Leaning across the table so that the light of the shaded lamp fell
fully upon his flushed, eager face, Gray, not without embarrassment,
told his companion of the "dirty trick"--so he phrased it--which Sir
Lucien Pyne had played upon him. In conclusion:

"What would you do, Seton?" he asked.

Seton sat regarding him in silence with a cool, calculating stare
which some men had termed insolent, absently tapping his teeth with
the gold rim of a monocle which he carried but apparently never used
for any other purpose; and it was at about this time that a long low
car passed near the door of the restaurant, crossing the traffic
stream of Piccadilly to draw up at the corner of old Bond Street.
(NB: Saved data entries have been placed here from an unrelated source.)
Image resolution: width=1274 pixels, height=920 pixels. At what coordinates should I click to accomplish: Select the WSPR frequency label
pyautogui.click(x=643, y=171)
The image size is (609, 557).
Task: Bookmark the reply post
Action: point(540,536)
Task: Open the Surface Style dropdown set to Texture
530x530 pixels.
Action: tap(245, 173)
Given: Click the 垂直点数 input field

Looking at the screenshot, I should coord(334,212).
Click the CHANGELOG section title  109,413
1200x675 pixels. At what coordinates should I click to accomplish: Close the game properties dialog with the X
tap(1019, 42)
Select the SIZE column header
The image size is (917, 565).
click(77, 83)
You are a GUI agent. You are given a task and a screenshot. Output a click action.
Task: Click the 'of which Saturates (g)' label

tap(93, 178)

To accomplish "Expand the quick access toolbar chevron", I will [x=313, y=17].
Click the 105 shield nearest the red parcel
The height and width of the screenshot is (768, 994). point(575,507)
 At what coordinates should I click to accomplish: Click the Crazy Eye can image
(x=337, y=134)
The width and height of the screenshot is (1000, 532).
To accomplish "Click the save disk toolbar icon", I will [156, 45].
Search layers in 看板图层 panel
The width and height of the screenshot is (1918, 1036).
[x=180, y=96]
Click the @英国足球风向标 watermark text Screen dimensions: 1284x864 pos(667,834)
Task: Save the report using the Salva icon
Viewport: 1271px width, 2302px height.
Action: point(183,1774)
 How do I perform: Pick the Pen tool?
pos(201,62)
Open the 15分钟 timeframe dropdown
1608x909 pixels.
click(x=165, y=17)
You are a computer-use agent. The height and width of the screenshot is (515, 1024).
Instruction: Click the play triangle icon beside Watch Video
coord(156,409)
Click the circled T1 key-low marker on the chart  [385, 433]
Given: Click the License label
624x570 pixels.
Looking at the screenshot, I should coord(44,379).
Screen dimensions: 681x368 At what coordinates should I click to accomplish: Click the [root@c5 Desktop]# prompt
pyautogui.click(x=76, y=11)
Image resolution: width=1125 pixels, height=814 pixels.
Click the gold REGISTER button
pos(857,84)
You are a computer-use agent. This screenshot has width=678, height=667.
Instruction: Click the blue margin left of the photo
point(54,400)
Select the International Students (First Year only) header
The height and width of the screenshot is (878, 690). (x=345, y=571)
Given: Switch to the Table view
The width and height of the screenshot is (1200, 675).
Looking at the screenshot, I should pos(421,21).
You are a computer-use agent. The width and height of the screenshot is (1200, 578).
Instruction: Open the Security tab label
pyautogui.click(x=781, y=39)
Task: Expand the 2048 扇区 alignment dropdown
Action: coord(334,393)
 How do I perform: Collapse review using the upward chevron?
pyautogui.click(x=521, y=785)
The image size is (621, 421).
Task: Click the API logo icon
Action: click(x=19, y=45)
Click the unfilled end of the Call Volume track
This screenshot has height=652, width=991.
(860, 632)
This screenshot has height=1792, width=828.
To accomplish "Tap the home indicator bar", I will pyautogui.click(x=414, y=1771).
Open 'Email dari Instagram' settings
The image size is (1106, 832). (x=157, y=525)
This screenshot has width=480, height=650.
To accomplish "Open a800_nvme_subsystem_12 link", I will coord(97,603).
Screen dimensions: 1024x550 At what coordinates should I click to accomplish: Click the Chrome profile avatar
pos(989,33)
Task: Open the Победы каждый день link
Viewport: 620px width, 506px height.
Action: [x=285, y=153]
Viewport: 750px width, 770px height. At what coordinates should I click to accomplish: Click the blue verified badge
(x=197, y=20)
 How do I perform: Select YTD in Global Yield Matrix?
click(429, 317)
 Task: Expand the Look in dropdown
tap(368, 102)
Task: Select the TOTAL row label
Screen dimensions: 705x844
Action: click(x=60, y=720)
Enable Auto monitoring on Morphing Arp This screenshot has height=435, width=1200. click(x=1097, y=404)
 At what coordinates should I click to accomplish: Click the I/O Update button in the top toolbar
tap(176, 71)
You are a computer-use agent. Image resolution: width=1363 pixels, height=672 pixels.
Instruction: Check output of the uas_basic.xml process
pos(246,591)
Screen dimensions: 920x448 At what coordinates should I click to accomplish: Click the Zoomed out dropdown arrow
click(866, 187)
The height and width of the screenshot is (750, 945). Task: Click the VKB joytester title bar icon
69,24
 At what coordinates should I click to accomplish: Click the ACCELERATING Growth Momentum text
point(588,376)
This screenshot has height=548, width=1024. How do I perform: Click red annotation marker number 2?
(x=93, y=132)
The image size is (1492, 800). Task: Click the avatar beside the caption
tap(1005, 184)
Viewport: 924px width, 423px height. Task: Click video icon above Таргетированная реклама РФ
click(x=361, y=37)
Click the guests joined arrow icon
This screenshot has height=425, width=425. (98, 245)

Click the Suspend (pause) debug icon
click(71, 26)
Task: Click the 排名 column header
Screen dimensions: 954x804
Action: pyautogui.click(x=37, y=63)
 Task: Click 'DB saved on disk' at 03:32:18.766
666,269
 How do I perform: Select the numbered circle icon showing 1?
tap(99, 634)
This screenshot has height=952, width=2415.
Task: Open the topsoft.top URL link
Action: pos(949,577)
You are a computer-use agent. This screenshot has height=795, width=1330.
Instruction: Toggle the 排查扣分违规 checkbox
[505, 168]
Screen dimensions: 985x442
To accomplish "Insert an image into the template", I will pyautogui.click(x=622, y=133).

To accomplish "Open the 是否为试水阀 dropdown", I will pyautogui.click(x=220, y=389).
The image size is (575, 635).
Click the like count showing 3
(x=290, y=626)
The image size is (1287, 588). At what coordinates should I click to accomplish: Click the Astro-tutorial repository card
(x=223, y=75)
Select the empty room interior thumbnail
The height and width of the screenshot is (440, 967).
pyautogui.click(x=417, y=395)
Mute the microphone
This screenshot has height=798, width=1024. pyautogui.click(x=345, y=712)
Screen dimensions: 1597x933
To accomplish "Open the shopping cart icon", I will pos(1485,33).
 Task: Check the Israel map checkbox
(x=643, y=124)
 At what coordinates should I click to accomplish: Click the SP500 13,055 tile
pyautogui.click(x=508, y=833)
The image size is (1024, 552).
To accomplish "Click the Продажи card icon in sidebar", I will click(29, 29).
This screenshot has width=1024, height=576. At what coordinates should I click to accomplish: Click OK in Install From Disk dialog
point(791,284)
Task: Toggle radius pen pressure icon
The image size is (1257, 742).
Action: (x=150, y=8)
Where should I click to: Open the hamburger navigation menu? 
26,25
From the car Monte Irvin alighted and, telling the man to wait, set
out on foot. Ten paces along Bond Street he encountered a small,
stooping figure which became detached from the shadows of a shop door.
The light of a street lamp shone down upon the sharp, hooked nose and
into the cunning little brown eyes of Brisley, of Spinker's Detective
Agency. Monte Irvin started.

"Ah, Brisley!" he said, "I was looking for you. Are they still there?"

"Probably, sir." Brisley licked his lips. "My colleague, Gunn, reports
no one came out whilst I was away 'phoning."

"But the whole thing seems preposterous. Are there no other offices in
the block where they might be?"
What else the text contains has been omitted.